[Stored data]
┌────────

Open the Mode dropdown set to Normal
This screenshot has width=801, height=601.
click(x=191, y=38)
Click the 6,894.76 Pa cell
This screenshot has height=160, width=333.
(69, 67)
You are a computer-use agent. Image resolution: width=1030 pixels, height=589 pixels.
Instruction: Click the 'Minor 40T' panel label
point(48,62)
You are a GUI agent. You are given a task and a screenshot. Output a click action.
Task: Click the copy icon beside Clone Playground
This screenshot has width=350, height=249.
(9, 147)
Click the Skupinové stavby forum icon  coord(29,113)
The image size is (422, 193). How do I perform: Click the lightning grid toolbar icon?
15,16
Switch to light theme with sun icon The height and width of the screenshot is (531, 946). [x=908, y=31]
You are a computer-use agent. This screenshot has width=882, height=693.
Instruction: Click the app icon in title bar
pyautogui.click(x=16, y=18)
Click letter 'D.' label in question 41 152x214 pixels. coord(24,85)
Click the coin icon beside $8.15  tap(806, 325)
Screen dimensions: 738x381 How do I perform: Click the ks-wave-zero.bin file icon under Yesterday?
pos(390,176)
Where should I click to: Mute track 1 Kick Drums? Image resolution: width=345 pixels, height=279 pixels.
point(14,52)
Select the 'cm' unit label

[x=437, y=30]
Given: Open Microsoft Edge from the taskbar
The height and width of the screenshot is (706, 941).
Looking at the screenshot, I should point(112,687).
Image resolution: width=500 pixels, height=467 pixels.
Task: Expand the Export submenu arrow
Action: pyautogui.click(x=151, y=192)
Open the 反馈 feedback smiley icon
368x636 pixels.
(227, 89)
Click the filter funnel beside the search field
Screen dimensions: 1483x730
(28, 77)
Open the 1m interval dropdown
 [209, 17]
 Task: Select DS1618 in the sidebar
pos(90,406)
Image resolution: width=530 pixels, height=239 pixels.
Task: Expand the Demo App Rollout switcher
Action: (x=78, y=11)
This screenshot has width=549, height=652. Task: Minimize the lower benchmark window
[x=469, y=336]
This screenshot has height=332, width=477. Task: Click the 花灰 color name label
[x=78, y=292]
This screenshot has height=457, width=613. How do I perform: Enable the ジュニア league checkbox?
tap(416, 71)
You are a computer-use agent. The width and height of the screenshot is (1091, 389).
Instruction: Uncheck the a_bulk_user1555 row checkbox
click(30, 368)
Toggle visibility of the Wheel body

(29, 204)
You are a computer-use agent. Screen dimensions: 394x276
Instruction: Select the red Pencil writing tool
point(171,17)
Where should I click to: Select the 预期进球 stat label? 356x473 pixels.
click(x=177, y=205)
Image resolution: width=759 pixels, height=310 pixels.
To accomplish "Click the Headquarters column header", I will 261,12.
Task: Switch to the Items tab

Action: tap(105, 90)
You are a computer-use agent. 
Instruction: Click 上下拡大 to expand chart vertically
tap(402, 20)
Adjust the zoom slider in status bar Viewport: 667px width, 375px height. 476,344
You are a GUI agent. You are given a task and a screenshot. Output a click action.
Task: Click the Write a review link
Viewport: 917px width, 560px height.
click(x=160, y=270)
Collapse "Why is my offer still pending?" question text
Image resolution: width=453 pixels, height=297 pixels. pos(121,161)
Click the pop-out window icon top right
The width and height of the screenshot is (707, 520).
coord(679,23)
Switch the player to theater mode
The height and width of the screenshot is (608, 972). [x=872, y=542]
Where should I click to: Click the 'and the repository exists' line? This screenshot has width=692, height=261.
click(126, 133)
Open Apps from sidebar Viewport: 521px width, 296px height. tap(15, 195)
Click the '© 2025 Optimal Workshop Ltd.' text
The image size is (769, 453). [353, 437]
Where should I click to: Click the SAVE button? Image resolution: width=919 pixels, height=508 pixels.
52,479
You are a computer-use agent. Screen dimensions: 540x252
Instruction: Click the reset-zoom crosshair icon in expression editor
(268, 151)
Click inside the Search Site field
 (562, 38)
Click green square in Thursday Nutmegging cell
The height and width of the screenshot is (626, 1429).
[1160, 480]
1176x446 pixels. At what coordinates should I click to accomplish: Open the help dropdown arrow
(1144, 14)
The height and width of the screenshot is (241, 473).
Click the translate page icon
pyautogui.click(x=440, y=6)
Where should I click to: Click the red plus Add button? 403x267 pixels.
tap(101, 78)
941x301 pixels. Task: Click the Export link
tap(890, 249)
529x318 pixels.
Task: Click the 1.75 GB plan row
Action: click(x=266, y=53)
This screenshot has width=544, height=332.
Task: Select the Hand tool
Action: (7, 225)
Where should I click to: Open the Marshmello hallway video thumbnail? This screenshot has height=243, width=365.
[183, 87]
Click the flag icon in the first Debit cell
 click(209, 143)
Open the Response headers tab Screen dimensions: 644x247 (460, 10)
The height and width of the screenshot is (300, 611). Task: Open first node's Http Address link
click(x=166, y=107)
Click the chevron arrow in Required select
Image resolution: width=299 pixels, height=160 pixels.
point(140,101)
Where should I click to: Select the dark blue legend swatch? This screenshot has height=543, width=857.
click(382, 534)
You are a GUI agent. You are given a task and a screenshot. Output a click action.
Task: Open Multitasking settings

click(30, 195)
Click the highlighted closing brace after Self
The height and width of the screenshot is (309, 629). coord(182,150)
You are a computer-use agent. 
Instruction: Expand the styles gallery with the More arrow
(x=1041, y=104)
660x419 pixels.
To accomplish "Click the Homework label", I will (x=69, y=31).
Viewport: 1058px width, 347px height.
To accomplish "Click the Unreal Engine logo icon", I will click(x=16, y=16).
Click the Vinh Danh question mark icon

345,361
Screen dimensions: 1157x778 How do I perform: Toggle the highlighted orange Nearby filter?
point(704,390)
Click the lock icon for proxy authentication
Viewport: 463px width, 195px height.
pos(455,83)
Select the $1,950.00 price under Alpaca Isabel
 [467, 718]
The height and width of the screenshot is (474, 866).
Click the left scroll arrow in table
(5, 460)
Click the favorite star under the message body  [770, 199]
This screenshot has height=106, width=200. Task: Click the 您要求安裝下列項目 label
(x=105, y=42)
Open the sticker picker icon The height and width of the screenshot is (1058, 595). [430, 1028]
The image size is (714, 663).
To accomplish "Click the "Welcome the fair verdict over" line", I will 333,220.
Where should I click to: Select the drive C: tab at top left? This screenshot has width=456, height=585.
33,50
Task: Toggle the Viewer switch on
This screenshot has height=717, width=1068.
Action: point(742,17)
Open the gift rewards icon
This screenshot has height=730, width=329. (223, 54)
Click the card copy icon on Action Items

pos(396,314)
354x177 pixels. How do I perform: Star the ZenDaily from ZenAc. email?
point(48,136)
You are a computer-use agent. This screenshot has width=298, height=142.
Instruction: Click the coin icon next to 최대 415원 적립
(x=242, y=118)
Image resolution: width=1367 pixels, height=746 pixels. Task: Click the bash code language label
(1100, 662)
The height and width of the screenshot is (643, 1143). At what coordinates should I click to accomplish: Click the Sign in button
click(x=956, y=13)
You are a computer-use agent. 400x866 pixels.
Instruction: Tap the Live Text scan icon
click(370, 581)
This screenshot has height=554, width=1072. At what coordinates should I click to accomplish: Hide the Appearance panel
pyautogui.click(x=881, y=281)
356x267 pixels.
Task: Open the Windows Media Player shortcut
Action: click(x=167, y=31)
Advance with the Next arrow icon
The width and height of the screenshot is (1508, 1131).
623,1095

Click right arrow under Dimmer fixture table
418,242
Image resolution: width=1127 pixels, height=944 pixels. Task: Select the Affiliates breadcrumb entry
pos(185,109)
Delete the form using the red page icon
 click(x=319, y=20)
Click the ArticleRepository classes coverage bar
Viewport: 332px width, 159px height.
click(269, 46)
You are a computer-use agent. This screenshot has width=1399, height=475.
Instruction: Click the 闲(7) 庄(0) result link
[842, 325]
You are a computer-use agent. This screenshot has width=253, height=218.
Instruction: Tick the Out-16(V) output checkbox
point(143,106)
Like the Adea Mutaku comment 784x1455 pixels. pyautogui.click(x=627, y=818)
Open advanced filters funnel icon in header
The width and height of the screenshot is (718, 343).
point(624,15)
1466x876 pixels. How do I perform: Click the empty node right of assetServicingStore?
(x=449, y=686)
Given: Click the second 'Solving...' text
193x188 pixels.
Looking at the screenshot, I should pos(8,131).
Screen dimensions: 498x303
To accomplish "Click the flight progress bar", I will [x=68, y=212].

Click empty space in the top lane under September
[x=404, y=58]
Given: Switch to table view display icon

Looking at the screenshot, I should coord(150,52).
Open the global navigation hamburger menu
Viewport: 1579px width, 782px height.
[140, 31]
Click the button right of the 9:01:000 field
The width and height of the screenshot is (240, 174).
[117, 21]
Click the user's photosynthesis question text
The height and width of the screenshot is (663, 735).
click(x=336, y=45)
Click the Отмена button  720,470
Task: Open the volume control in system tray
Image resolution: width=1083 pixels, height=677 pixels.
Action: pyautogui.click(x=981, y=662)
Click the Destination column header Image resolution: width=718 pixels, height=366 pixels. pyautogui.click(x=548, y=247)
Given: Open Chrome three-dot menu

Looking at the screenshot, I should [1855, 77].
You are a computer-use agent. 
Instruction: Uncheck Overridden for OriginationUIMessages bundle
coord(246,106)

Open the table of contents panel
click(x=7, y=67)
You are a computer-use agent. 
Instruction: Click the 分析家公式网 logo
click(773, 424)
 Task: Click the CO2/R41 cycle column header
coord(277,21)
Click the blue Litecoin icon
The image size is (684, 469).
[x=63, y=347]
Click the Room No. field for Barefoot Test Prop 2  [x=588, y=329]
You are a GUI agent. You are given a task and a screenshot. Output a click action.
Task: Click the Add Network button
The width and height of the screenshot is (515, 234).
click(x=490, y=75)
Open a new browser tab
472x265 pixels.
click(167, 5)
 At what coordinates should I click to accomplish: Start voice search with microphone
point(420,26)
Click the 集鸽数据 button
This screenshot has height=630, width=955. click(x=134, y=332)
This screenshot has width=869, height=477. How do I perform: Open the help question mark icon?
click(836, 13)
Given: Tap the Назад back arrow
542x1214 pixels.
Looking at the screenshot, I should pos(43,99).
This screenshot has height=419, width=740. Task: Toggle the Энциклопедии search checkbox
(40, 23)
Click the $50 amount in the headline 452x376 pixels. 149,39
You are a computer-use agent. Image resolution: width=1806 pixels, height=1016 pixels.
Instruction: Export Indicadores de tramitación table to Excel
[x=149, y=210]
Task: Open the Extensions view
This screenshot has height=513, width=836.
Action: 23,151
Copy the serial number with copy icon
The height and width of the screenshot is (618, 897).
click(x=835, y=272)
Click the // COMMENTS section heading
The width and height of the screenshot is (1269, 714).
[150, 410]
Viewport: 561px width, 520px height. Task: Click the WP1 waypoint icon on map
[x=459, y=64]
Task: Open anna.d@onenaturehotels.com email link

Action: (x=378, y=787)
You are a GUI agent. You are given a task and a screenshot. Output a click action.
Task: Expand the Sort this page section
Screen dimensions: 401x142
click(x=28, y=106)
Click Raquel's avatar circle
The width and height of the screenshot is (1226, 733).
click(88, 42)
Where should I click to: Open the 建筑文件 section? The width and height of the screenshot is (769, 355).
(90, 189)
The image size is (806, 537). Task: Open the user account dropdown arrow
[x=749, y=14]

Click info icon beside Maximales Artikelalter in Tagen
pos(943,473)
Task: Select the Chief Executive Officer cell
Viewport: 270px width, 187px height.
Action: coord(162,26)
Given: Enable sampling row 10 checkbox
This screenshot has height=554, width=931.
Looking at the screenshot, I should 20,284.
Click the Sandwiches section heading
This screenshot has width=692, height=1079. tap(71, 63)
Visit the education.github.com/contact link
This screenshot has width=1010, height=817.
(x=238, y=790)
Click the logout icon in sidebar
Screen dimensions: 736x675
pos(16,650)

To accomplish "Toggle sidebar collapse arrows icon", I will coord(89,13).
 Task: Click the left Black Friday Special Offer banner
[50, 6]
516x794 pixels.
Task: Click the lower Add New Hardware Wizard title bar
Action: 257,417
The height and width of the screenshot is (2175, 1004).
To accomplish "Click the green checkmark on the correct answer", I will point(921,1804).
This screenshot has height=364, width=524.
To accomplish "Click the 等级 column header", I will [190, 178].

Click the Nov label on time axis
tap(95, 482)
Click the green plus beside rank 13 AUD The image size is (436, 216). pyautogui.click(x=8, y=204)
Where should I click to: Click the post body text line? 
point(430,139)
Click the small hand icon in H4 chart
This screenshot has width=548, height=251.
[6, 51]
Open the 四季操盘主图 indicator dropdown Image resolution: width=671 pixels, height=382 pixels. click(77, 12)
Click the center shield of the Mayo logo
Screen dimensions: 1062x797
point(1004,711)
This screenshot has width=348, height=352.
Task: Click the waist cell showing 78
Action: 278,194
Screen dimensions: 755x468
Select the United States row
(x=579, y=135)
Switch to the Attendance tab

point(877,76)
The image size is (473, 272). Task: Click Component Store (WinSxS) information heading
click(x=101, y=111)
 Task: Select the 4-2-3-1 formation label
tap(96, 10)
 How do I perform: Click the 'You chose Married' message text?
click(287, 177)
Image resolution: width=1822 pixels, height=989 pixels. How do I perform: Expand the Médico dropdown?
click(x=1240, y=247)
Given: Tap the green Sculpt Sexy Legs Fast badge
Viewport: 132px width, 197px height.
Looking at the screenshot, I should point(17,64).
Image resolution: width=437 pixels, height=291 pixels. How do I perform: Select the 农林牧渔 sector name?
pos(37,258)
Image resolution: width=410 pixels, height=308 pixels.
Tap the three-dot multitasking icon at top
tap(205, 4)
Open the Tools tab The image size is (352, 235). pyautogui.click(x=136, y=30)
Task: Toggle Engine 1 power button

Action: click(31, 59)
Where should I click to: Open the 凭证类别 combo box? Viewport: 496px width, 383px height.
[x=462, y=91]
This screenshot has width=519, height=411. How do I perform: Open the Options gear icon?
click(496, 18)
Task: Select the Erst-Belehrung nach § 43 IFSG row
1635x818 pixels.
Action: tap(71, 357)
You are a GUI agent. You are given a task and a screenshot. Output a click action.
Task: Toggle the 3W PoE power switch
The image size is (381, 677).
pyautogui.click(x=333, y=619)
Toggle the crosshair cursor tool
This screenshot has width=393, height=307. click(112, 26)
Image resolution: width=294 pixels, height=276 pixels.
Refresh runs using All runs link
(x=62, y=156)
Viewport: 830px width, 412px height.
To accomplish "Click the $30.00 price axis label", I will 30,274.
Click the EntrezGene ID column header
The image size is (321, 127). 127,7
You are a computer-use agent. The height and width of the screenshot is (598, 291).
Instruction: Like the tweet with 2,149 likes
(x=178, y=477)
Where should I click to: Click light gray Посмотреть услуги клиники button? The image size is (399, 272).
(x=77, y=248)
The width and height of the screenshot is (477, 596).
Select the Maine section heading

└────────

-- Activity --
Write out again exactly the lines that run from the one holding "Image resolution: width=294" through the last line of the data; omit all other lines.

-- Written reply --
Image resolution: width=294 pixels, height=276 pixels.
Refresh runs using All runs link
(x=62, y=156)
Viewport: 830px width, 412px height.
To accomplish "Click the $30.00 price axis label", I will 30,274.
Click the EntrezGene ID column header
The image size is (321, 127). 127,7
You are a computer-use agent. The height and width of the screenshot is (598, 291).
Instruction: Like the tweet with 2,149 likes
(x=178, y=477)
Where should I click to: Click light gray Посмотреть услуги клиники button? The image size is (399, 272).
(x=77, y=248)
The width and height of the screenshot is (477, 596).
Select the Maine section heading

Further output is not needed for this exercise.